The Orkney islands are home to Europe’s most productive wind turbine. During April, NM92 became the first wind turbine in Europe to click over 100,000,000 kWh – enough electricity to power a typical UK home for over 30,000 years. With it’s total exposure to winds sweeping out of the Northern Atlantic, Orkney – which translates from Icelandic to ‘energy islands’ – has become a beacon for renewable energy consistently producing more renewable electricity than they consume. Advanced testing of wave and tidal generation is also underway.

The cheap, clean energy has led to a growing demand for electric vehicles. Currently 50 cars cruise the islands, about 5% of the entire Scottish electric vehicle market. Orkney has just 0.4% of the country’s population.

Tianjin Eco-city, China

While it’s not a done deal, Tianjin Eco-city provides a clue to how China might answer the question: what are you going to do with all these millions of newly middle-class, high carbon-emitting citizens?

The Eco-city is a $24bn model of sustainability. It is being built from scratch and, when complete, will be able to accomodate 350,000 residents. It is just one of hundreds sprouting across China as the urban population, swelled by the rural poor, grows by 13m each year. The city puts a premium on energy efficient buildings – a must for a country where coal smog has cut life expectancy in some areas by 5.5 years. Public transportation and modern urban planning will also help to cut pollution and carbon emissions.
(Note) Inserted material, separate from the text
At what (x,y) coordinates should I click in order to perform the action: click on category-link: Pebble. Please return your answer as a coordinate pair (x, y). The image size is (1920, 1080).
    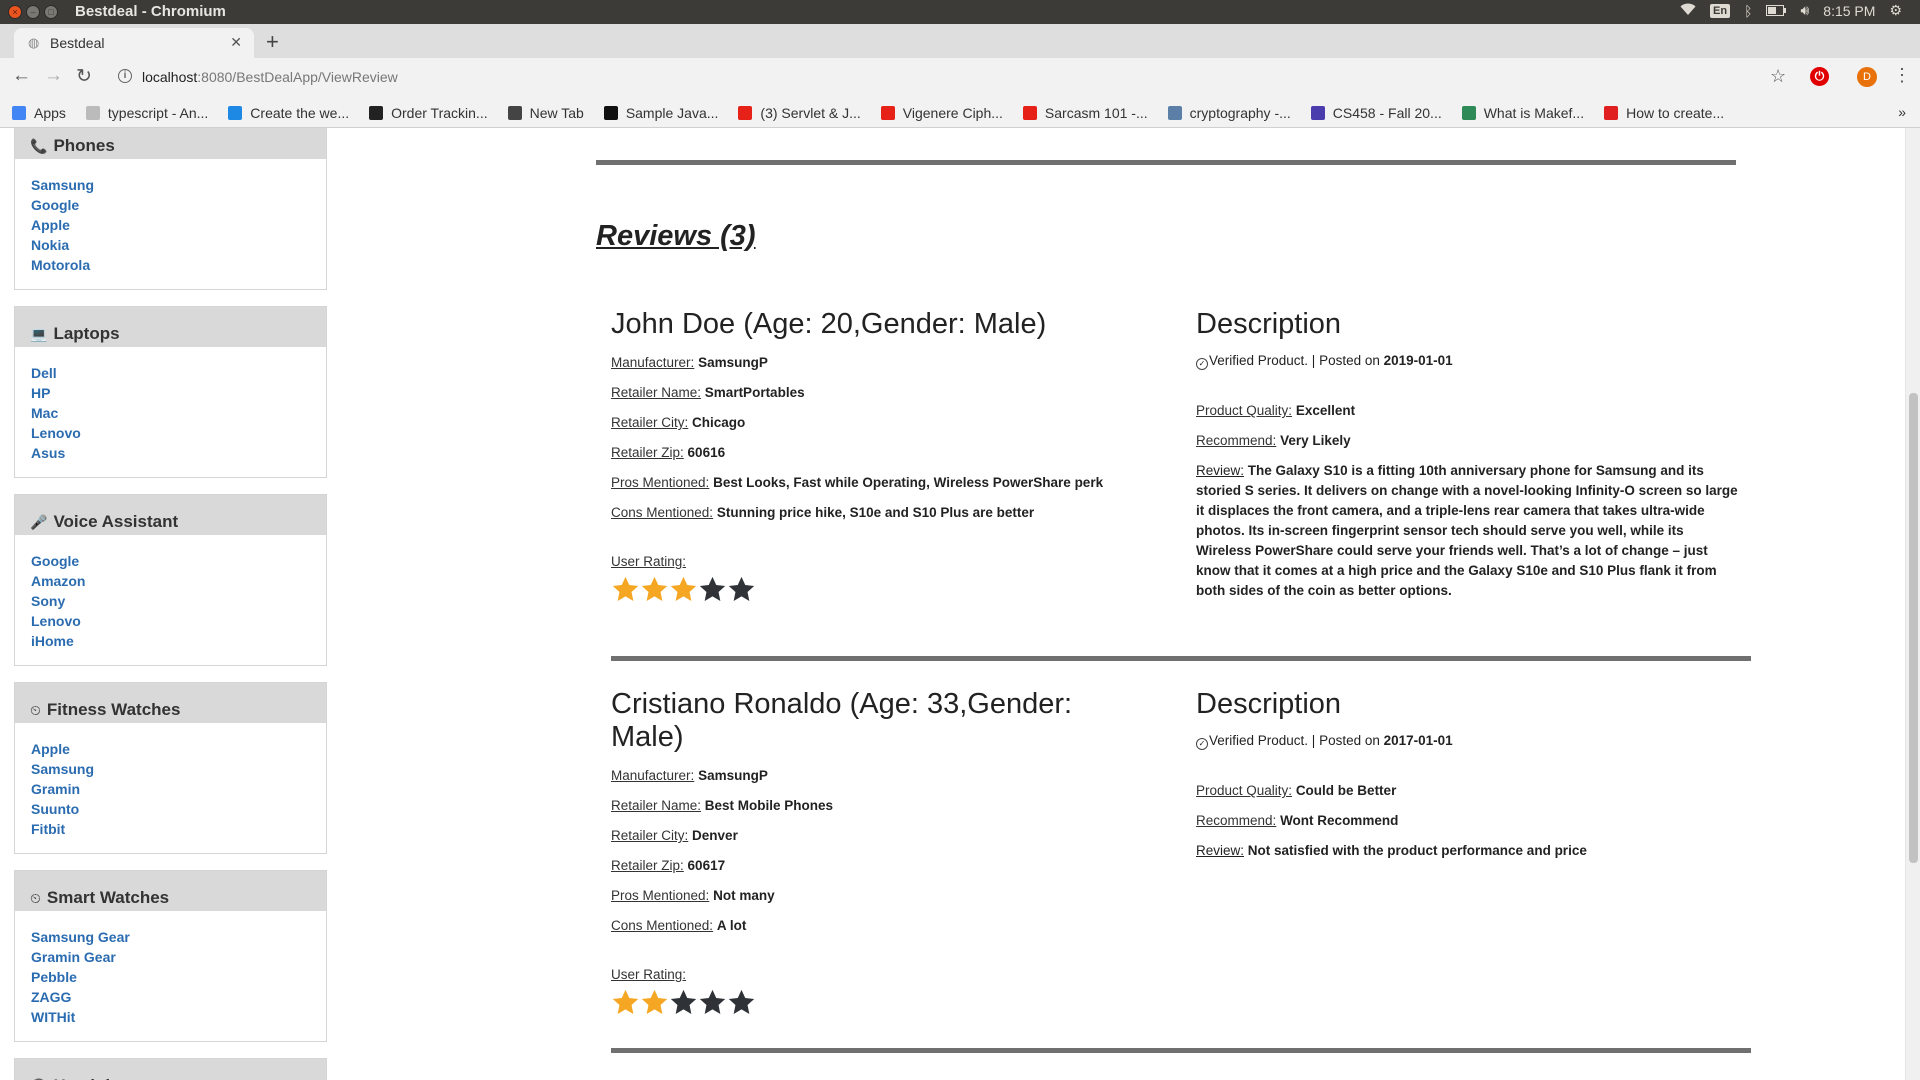
    Looking at the image, I should click on (170, 977).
A man walks in a building with solar-panel glass windows in the Sino-Singapore Tianjin Eco-city in Tianjin Binhai New Area, China. Photograph: How Hwee Young/EPA

But a Guardian visit last year found the Eco-city remained largely empty, an environmentally-friendly Potemkin city of empty highways and just 6,000 people, meaning the project remains an incomplete vision of a healthier, less-polluted China.